Section 4.4. Processing Rules

4.4. Processing Rules

There are several rules that govern processing of ICMP packets. They can be found in RFC 4443 and are summarized as follows:

If a node receives an ICMPv6 error message of unknown type, it must pass it to the upper layer.
If a node receives an ICMPv6 informational message of unknown type, it must be silently discarded.
As much as possible of the packet that caused the ICMP error message will be included in the ICMP message body. The ICMP packet should not exceed the minimum IPv6 MTU.
If the error message has to be passed to the upper-layer protocol, the protocol type is determined by extracting it from the original packet (present in the body of the ICMPv6 error message). In case the protocol type cannot be found in the body of the ICMPv6 message (because there were too many extension headers present in the original packet, and the part of the header that contained the upper-layer protocol type was truncated), the ICMPv6 message is silently discarded.

An ICMPv6 error message must not be sent in the following cases:

As a result of an ICMPv6 error message.
As a result of an ICMPv6 redirect message.
As a result of a packet sent to an IPv6 multicast address.

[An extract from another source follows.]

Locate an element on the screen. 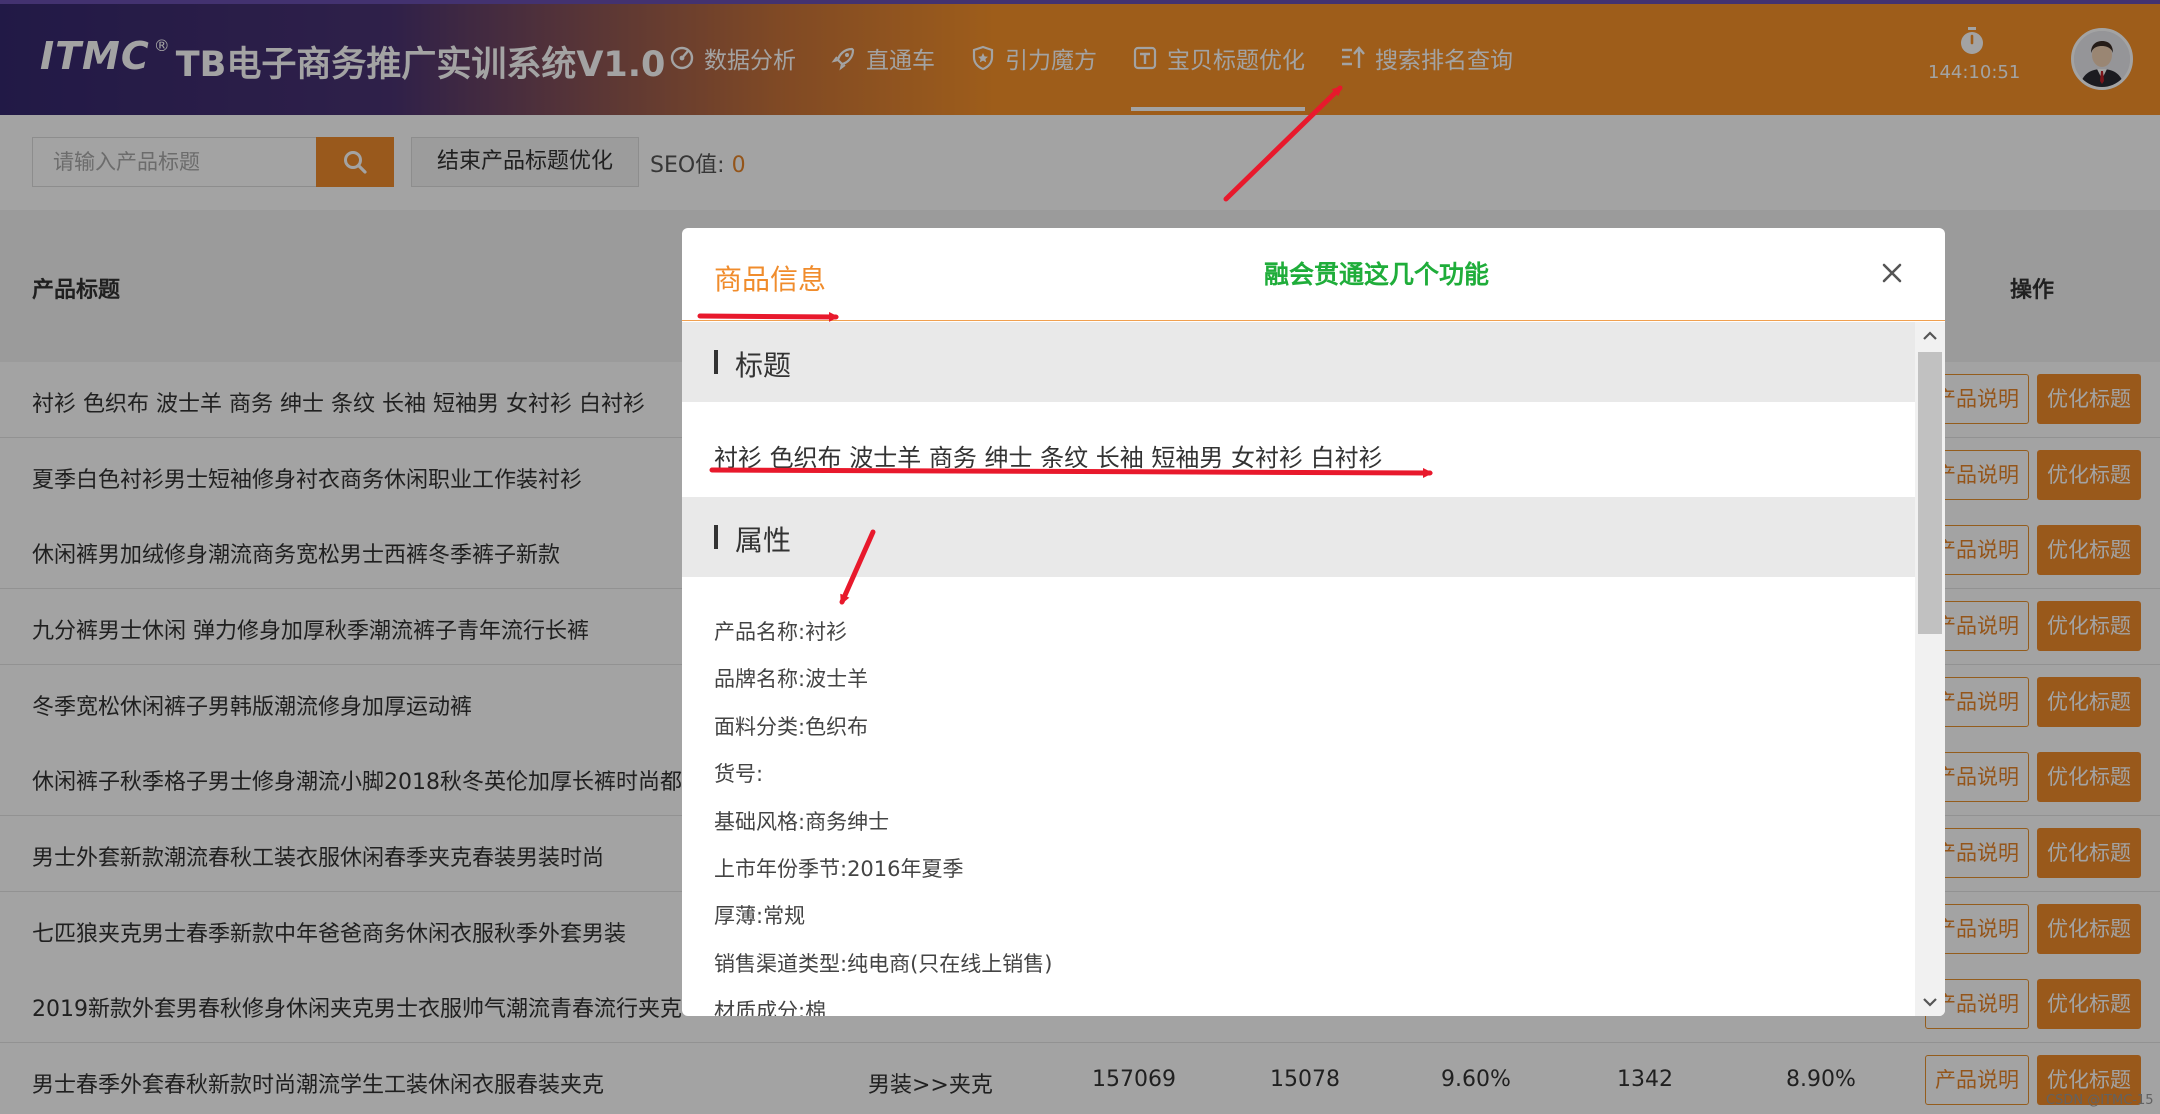  attribute-item: 材质成分:棉 is located at coordinates (770, 1008).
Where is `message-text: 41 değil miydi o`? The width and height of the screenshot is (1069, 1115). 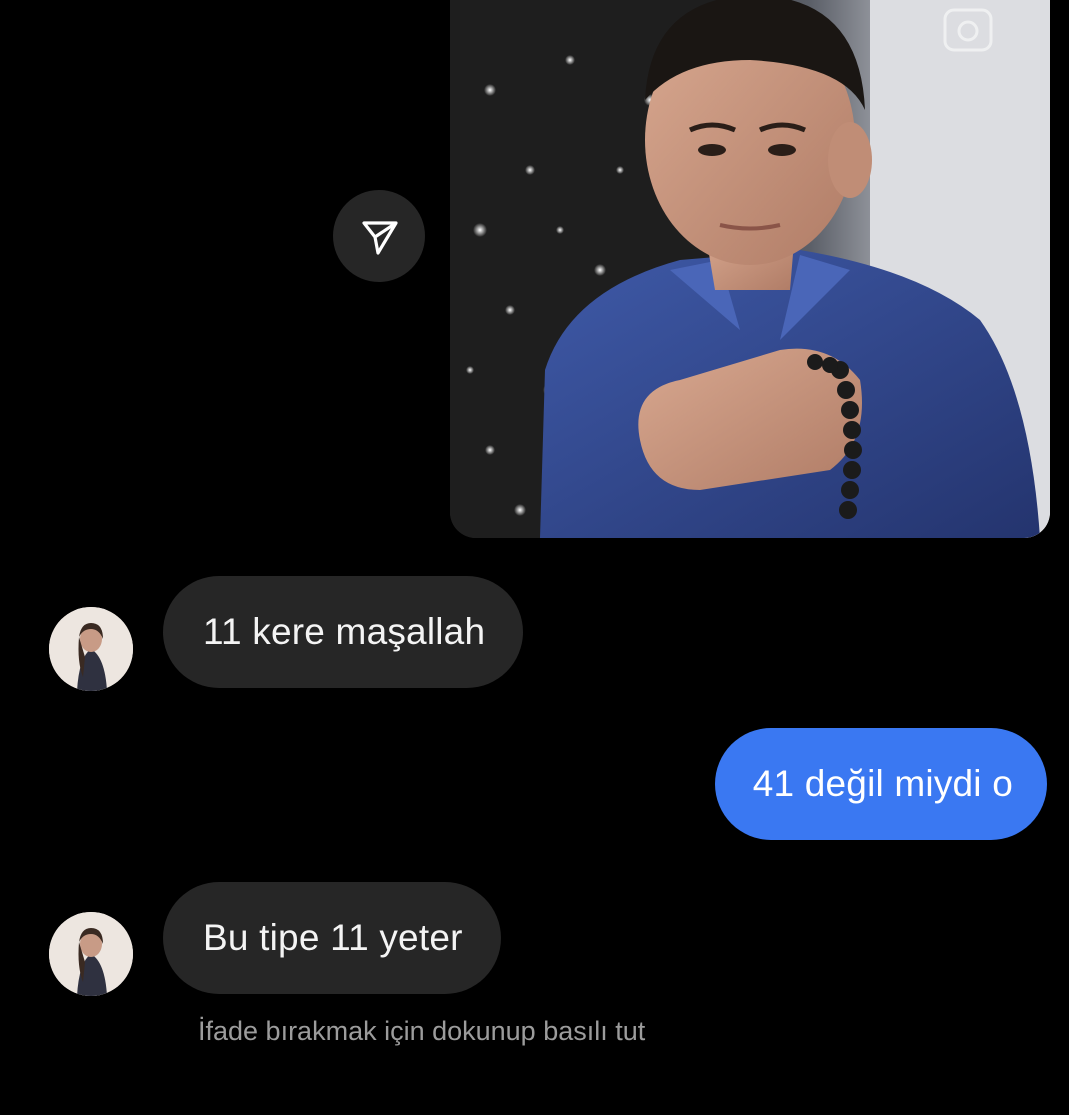 message-text: 41 değil miydi o is located at coordinates (882, 784).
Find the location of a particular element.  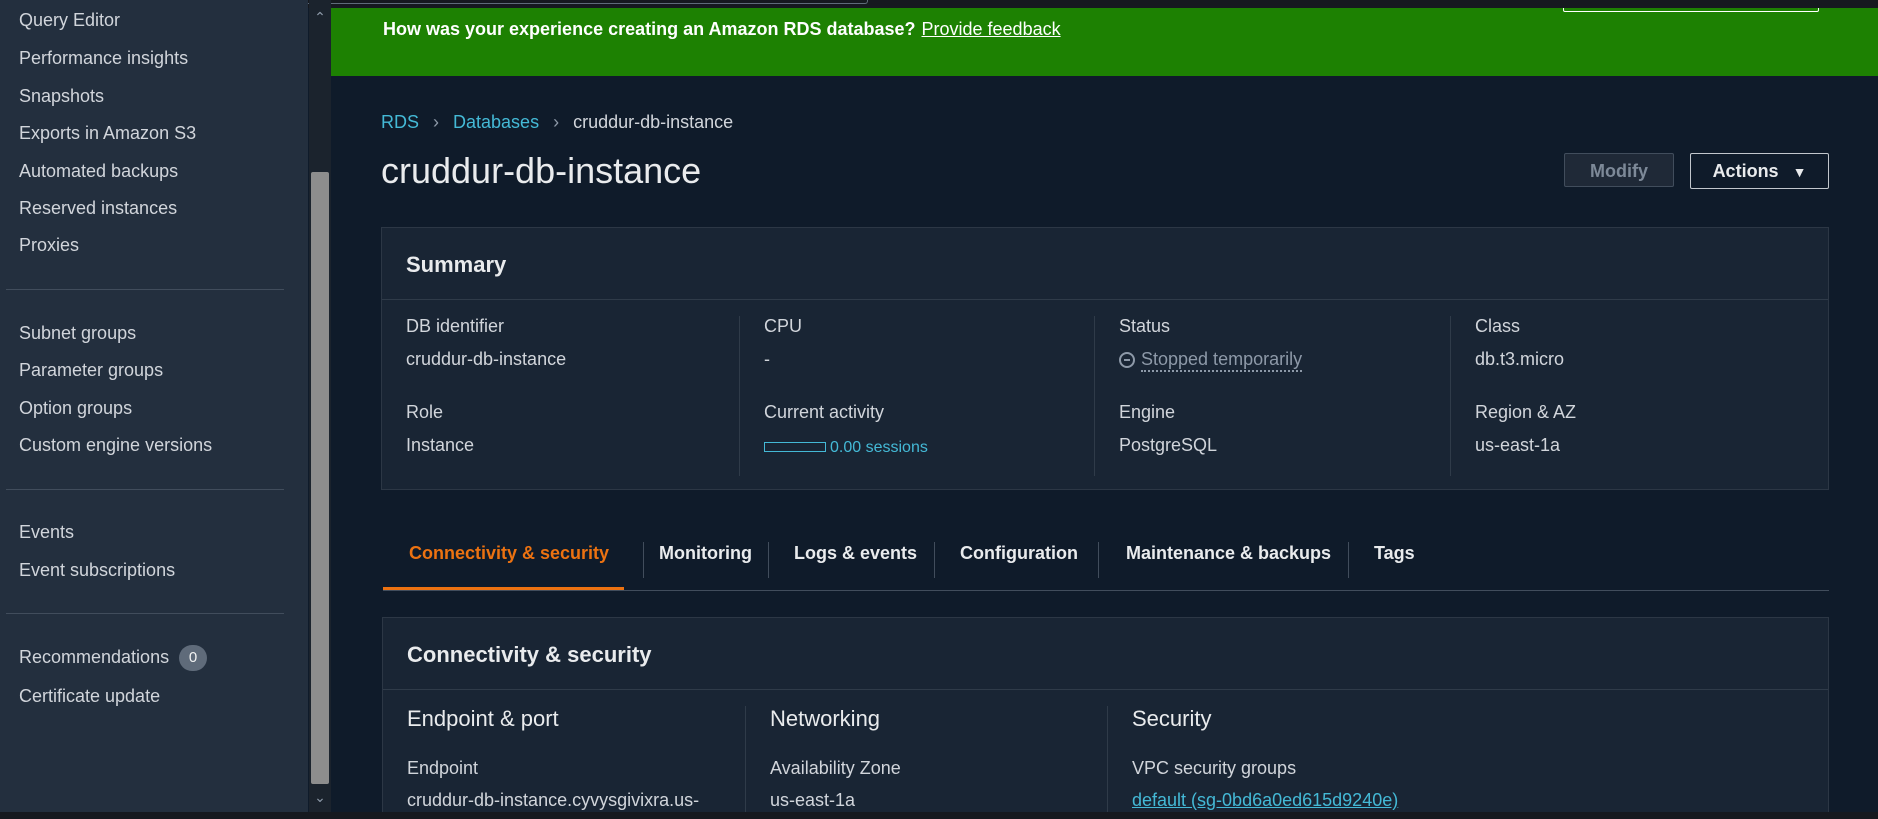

There are two exceptions to this rule: the Packet Too Big message that is used for Path MTU discovery, and the Parameter Problem with the code value 2 for an unrecognized IPv6 option.
As a result of a packet sent as a link-layer multicast (exceptions just described apply).
As a result of a packet sent as a link-layer broadcast (exceptions just described apply).
As a result of a packet whose Source address does not uniquely identify a single node. This could be an IPv6 unspecified address, an IPv6 multicast address, or an IPv6 address known to be an anycast address.

Every IPv6 node must implement a rate-limiting function that limits the rate of ICMPv6 messages it sends, and it should be configurable. If this function is implemented properly, it protects against Denial of Service attacks.